1. O SOCIALISMO UTÓPICO

1.4 A experiência fourierista: O Falanstério do Saí

Consideramos importante destacar aqui uma experiência realizada no Brasil com base na teoria de Fourier. Mais adiante, falaremos sobre outras experiências que tiveram como inspiração algumas idéias destes socialistas utópicos, mas de caráter anarquista. Tal experimento, o Falanstério do Saí, localizado na região de São Francisco do Sul em Santa Catarina, teve como princípio as idéias de Fourier e alguma influência saint-simoniana.

Essa experiência tratou-se de um projeto de colonização da região pelo francês Benoit Jules Mure e que foi implementada na época do Império, existindo de 1842 a 1844.

A intenção de Mure era de formar uma colônia a partir dos princípios de atração e associativismo de Fourier com apoio e incentivo financeiro do Governo brasileiro. Porém, de acordo com Güttler (1994), a proposta de Mure ao Império era de um projeto de modernização industrial a partir da vinda de especialistas franceses que trariam progresso ao país até então predominantemente agrícola.

O projeto de colonização era “uma exposição bastante abreviada de alguns tópicos da dinâmica falansteriana adaptados às necessidades político-econômicas brasileiras” (Güttler, 1994, p. 58). Assim, Mure coloca a proposta como portadora de um método colonizador que adaptaria as inovações tecnológicas européias às necessidades imigratórias brasileiras, pondo à disposição do país “hábeis e honrados obreiros selecionados através de rígidos critérios” (Güttler, 1944, p. 59).

Apesar de sua proposta enfatizar as vantagens que a introdução de tecnologias inexistentes no país até então poderiam proporcionar, Mure insere de forma gradativa sua incursão ao fourierismo. Para tanto, demonstra as vantagens de uma produção associativa e introduz as “séries” de Fourier ao mencionar os progressos ocorridos em vários setores que seriam frutos de pessoas agrupadas ou associadas. Além disso, Mure inclui em sua proposta a educação unitária, que relacionava a escolha da profissão com o desenvolvimento das aptidões naturais e a partir do trabalho atrativo (Güttler, 1994).

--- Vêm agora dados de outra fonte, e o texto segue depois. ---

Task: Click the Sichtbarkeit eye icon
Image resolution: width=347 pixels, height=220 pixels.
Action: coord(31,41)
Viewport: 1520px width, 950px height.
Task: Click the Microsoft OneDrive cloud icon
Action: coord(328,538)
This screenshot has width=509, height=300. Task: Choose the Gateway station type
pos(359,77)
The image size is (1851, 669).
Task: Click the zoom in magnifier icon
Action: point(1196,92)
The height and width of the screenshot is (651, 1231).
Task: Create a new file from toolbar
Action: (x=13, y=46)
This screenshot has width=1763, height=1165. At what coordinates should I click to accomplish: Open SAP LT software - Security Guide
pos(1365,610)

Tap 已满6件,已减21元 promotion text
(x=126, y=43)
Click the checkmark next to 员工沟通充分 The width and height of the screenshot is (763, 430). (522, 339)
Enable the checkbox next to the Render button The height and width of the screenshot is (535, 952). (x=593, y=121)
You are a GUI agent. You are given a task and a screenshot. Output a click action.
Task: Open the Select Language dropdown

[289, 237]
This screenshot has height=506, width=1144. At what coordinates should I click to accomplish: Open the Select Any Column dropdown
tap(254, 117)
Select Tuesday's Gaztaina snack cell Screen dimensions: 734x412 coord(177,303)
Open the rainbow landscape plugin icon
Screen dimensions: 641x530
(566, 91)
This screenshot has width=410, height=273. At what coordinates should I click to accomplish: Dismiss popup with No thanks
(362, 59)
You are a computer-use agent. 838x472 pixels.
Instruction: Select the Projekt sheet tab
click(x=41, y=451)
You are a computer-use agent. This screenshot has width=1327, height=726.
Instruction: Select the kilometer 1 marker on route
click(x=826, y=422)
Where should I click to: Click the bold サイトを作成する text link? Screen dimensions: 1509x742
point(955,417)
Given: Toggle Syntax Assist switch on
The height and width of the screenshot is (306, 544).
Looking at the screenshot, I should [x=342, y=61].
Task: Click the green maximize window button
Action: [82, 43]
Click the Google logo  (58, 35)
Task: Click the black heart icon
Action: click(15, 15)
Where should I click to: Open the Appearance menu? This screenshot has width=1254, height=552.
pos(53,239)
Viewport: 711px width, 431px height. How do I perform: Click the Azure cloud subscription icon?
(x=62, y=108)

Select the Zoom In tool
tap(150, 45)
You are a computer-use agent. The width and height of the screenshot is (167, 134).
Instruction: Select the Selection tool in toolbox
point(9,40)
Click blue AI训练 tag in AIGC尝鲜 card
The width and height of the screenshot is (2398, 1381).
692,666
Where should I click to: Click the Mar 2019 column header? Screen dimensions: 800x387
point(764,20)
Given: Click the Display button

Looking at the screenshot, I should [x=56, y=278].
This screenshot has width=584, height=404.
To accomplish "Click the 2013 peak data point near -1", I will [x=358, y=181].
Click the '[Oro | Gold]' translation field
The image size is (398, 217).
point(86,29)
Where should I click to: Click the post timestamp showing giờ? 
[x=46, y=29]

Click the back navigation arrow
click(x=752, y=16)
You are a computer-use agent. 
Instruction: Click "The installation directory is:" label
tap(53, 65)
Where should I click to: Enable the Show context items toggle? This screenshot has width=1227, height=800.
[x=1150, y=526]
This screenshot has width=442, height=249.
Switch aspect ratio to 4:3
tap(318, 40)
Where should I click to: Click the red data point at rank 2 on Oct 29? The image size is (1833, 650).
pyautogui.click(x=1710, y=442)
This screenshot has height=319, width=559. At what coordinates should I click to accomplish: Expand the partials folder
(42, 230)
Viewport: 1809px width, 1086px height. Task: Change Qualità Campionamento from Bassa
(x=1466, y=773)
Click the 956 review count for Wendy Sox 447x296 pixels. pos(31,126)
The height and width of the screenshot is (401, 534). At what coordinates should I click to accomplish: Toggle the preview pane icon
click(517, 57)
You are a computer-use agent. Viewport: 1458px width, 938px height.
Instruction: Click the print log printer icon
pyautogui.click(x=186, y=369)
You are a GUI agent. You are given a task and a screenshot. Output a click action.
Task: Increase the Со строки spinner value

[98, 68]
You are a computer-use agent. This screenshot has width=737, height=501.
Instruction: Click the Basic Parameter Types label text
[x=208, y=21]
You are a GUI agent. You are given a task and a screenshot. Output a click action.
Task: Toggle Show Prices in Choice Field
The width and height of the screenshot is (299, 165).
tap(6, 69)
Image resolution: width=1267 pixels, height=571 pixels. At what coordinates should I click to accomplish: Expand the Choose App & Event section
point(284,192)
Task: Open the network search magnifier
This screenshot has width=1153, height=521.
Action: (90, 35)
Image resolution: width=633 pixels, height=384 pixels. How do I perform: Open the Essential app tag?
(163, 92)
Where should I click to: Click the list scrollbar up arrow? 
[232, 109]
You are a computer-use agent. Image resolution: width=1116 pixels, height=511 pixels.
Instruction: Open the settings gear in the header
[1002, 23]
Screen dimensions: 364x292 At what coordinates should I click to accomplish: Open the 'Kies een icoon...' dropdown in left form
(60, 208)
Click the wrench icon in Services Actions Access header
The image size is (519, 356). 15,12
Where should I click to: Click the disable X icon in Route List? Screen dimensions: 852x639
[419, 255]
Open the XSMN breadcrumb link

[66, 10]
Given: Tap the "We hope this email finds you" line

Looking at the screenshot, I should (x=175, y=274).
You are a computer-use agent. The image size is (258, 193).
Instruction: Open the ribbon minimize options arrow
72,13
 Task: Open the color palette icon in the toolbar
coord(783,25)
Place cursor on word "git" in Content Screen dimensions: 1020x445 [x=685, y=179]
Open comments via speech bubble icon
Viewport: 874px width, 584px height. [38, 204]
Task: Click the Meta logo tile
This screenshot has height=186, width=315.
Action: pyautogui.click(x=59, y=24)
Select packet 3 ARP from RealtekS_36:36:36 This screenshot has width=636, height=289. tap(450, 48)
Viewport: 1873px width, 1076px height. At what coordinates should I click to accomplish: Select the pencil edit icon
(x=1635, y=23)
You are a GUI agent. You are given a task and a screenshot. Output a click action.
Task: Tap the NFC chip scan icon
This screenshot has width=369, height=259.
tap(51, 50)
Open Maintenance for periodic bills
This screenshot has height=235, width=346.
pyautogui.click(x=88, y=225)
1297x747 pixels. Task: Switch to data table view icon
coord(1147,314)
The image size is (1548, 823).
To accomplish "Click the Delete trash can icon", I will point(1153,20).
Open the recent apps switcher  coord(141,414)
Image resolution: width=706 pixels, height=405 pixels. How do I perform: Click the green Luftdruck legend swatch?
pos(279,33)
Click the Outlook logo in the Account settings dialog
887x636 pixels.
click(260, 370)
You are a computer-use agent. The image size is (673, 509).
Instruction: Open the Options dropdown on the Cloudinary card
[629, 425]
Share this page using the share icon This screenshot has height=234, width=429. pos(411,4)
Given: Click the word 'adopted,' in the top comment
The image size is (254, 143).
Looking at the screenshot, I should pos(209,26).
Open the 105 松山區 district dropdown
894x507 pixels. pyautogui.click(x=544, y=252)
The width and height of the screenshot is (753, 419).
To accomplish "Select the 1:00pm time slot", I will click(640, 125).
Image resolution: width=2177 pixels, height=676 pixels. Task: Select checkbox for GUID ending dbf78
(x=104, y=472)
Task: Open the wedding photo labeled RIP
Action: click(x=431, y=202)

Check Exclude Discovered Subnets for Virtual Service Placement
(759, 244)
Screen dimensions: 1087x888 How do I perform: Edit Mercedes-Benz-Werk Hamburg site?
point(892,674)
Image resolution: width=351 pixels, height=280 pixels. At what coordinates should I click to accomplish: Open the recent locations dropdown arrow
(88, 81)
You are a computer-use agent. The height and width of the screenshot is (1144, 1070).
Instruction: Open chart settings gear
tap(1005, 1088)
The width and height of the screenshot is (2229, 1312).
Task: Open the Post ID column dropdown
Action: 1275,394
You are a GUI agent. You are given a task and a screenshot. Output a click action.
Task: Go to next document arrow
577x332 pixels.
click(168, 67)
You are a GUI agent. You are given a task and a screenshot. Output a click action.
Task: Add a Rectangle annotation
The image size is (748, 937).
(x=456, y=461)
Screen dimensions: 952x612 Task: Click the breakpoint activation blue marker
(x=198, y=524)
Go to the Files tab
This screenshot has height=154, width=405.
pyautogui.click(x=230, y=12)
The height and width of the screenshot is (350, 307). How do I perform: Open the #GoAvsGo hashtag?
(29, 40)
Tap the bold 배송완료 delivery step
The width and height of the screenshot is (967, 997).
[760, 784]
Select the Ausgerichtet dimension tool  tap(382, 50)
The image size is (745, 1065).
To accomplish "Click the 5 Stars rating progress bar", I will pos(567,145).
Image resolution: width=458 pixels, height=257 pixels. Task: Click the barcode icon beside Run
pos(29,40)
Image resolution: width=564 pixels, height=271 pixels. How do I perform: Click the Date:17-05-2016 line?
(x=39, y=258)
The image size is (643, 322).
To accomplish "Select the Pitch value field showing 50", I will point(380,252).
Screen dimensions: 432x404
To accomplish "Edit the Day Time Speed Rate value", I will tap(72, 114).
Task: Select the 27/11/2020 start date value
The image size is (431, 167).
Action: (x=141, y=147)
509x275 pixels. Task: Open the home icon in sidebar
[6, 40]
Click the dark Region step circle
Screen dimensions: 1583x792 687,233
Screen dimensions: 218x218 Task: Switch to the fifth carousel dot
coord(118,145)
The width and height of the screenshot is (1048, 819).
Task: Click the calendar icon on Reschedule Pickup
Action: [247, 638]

Dessa forma, Mure conseguiu a simpatia e o apoio do Governo brasileiro ao seu projeto, fechando um acordo de apoio governamental de um adiantamento monetário para custear o transporte e a implantação das primeiras famílias de imigrantes franceses que se estabeleceriam na região da Península do Saí. Entretanto, o acordo estabelecia

a vinda de 500 franceses, número questionado por Mure que pretendia uma comunidade de 1600 pessoas, estabelecido como ideal por Fourier.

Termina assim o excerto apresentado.